Movies before their time
Pardon another piece that features my niece Keona. Obviously, I’m a proud auntie and I’m continuously amazed, as most mothers are (ha-ha), at her development into her own little person with traces of her real mom, me, and my own mom. I didn’t use to believe that you could pass down your personality to a little person; I thought personality was a matter of nurture versus nature. But now, looking at her being as shy as I was around people and yet being confident while performing in front of them as my sister was when she memorized “The Three Little Kittens” at five, I’m not so sure.
Over the weekend, three-year-old Keona proudly sang “If We Hold On Together” by Diana Ross, the theme song of the Steven Spielberg and George Lucas animated feature The Land Before Time. She sang the complete song, too, humming at the long-ish instrumental part that is its beginning. She should be more familiar with that part, as it’s often played in the movie, while the entire song is only played during the credits.
Once, I tried to sing as the song was playing and Keona shushed me. I thought she just didn’t like my singing, but it turns out, she was studying the song so she could sing it to us. Imagine my sister’s surprise when Keona just sang the song one day, telling her, at intervals, “Clap for me, okay?”

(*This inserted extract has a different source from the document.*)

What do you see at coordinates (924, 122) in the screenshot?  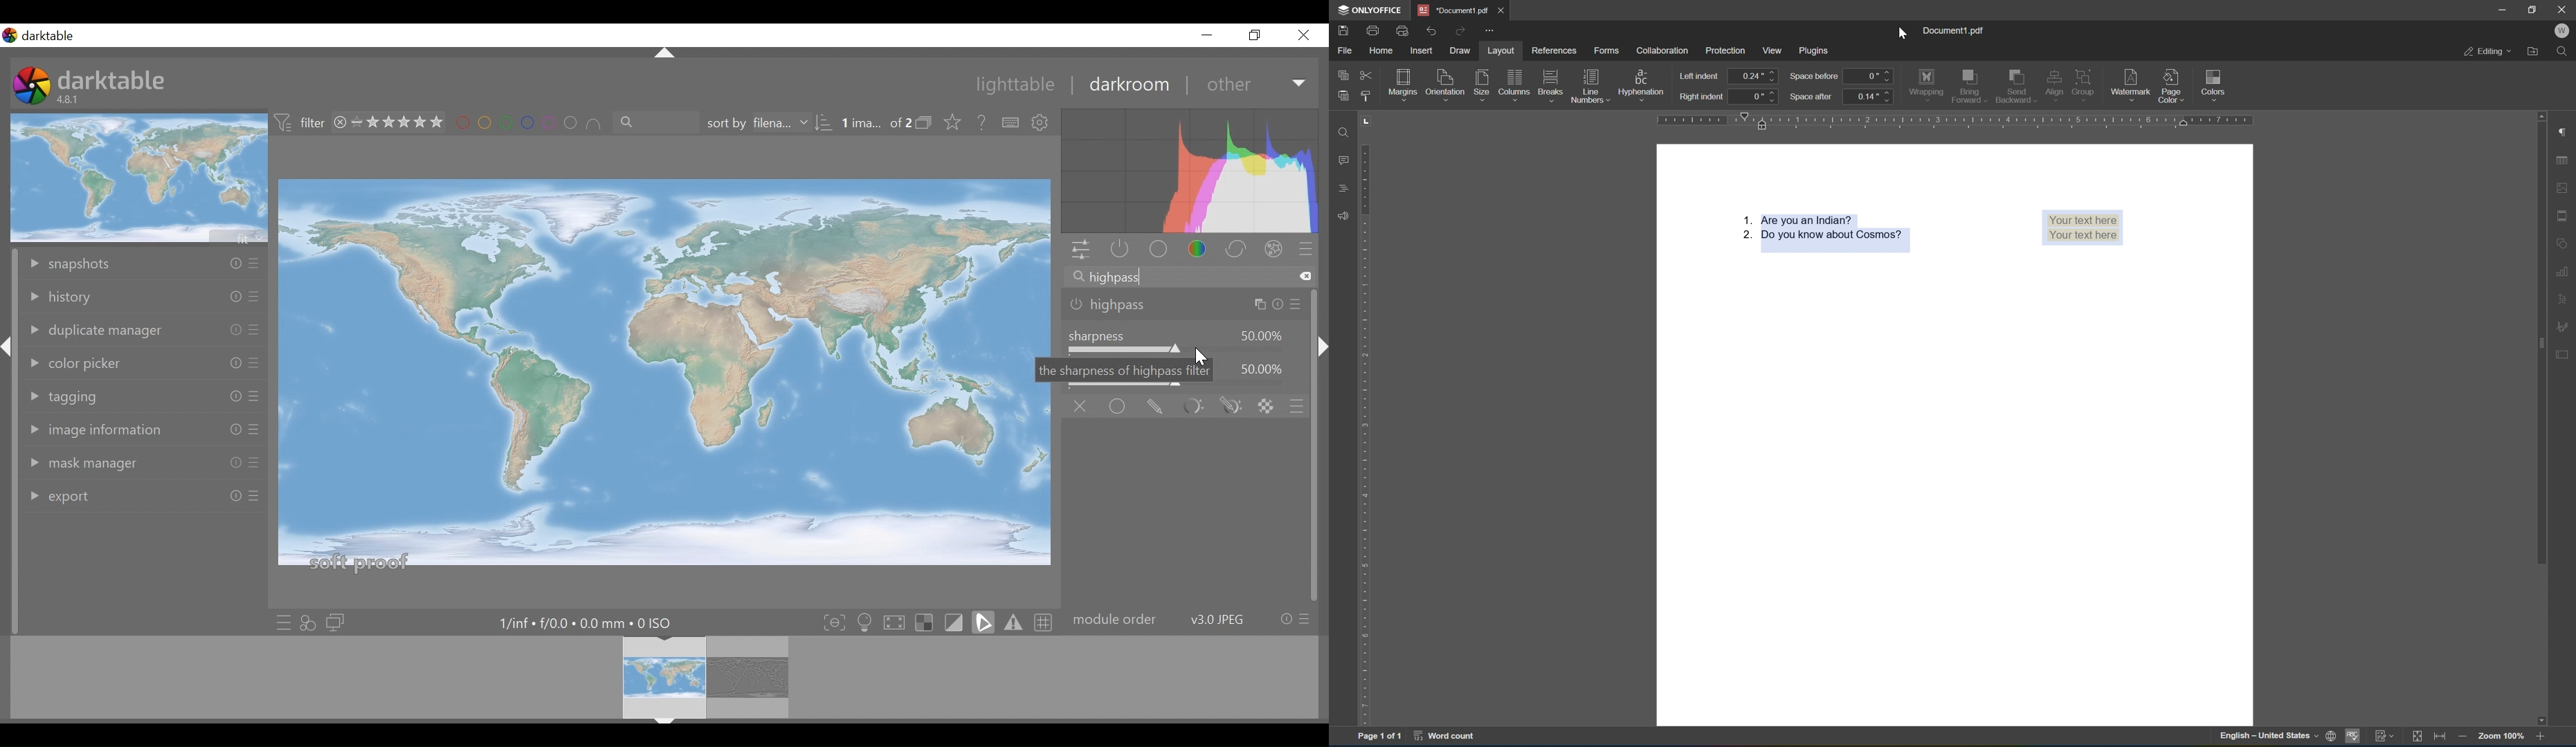 I see `icon` at bounding box center [924, 122].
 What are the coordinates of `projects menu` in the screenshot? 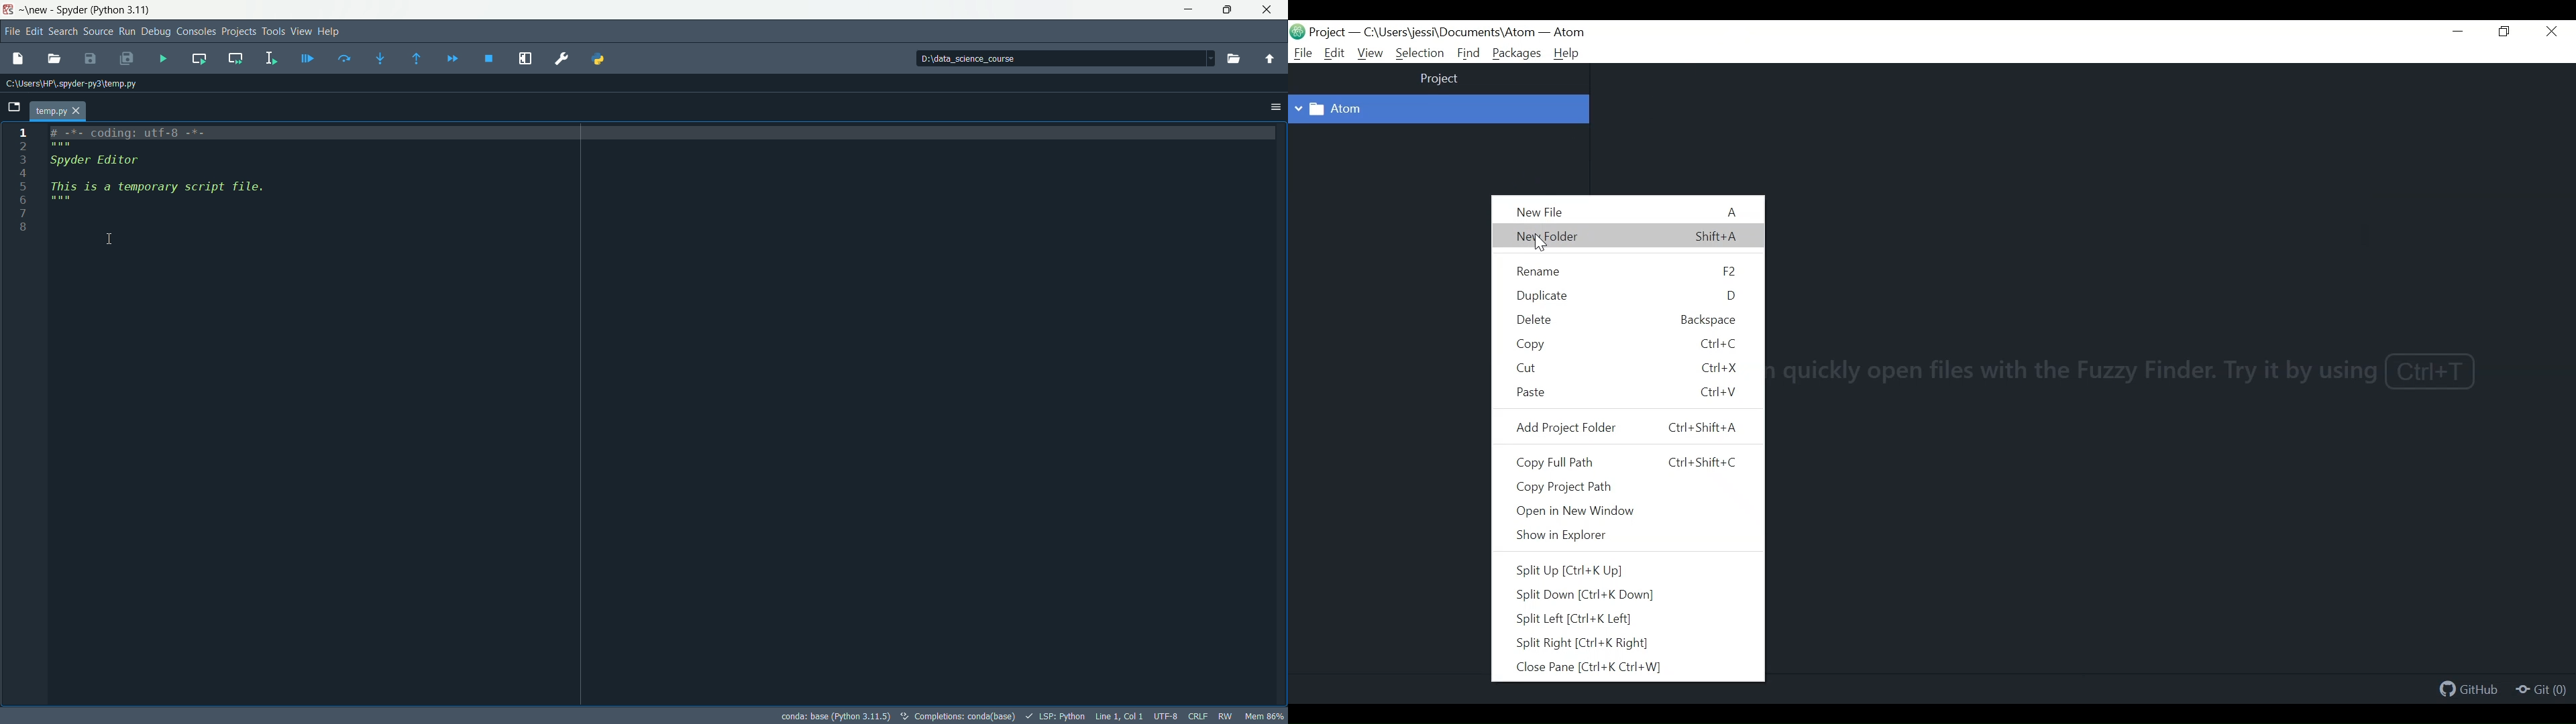 It's located at (239, 32).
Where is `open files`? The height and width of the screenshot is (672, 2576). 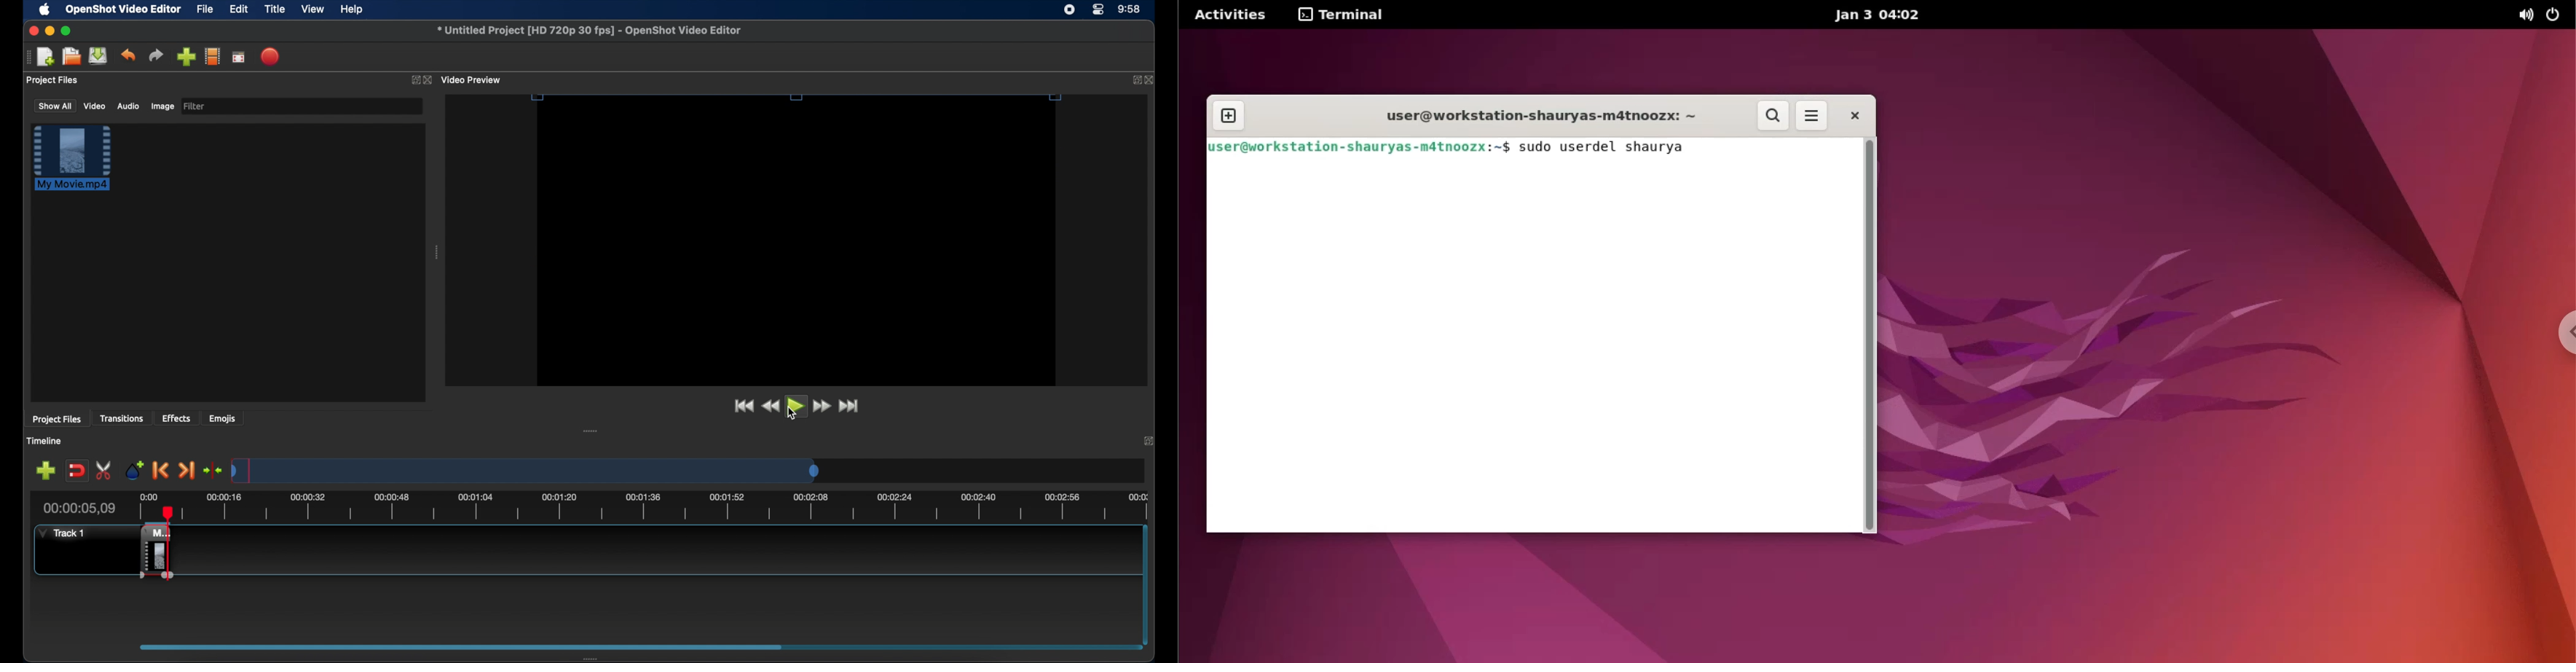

What’s lovely here is that the CD Keona watched was an old gift I gave to my sister, to remember the time we watched The Land Before Time as children and memorized many of the movie’s lines. I think it struck us both emotionally because our father was always working away, and we were always dependent on the care of our mother. In the film, the dinosaur Littlefoot loses his mother as they make their way to the Great Valley and has to fend for himself. Truth be told, that was one of my childhood fears. It probably was one of my sister’s too.
Of course, the song “If We Hold On Together” offered us comfort in a way we probably couldn’t have been able to name as children. There were four of us siblings, often fighting, but always together. That’s probably why even in our late 20s and 30s, we still live in the same village—at least on weekends. I’m sure Keona, like most children, also feels the need to have a protector or caregiver—in this case, her parents—and also finds the same song comforting.
I heard that she first didn’t want to watch a dinosaur movie, fighting to get her fill of Dora or Little Einsteins as my sister played the old CD of The Land Before Time. As the movie progressed, however, Keona sat in rapt attention, falling in love with the same dinosaur characters my sister fell in love with and still love to this day.
Now she probably has a hundred dinosaur toys. And she can say pterodactyl, tyrannosaurus rex, and triceratops. Did I say she’s only three?
And did I say I’m a proud auntie?
Speaking of being a proud auntie, there’s another niece I spend a lot of time with, Jasmine. She’s four years old and Keona’s favorite cousin. She obviously takes after her mother, my cousin Joanne, the one I always watch Shake, Rattle and Roll with, because every night, when I come home to their place, she begs me for scary stories. I’ve told her about the kapre, tikbalang, tiyanak, aswang, manananggal, engkanto, duwende and tik-tik. I’ve told her all the ghost stories I’ve heard—real and invented. To most of them, she asks, “And then what?” as if nothing was frightening about what I just said.
A few nights ago, I had this brilliant idea to show her some old Shake, Rattle and Roll clips on YouTube. I happened upon a clip featuring Irma Alegre as a manananggal and Herbert Bautista as the country boy in love with her. In the clip, Irma’s turning into a manananggal as she intensely rubs oil on her body and Herbert is watching, waiting with a bag of salt to destroy her. Irma’s body severs from its lower half, and off she flies as an animated monster, with the full moon as her backdrop. Then Herbert douses her bubbling intestines with salt.
“Are you scared?” I asked Jasmine.
“She’s not scary,” she whined, “she’s just being sexy!”
Kids. Nothing scares them anymore these days.
Her grandfather has shown her films like The Exorcist and the newer The Exorcism of Emily Rose. I wasn’t there, so I don’t know how she reacted. But as kids, The Exorcist scared the hell out of Joanne and me. Now, I’m looking for the original The Ring to see if it’ll scare her. Seriously.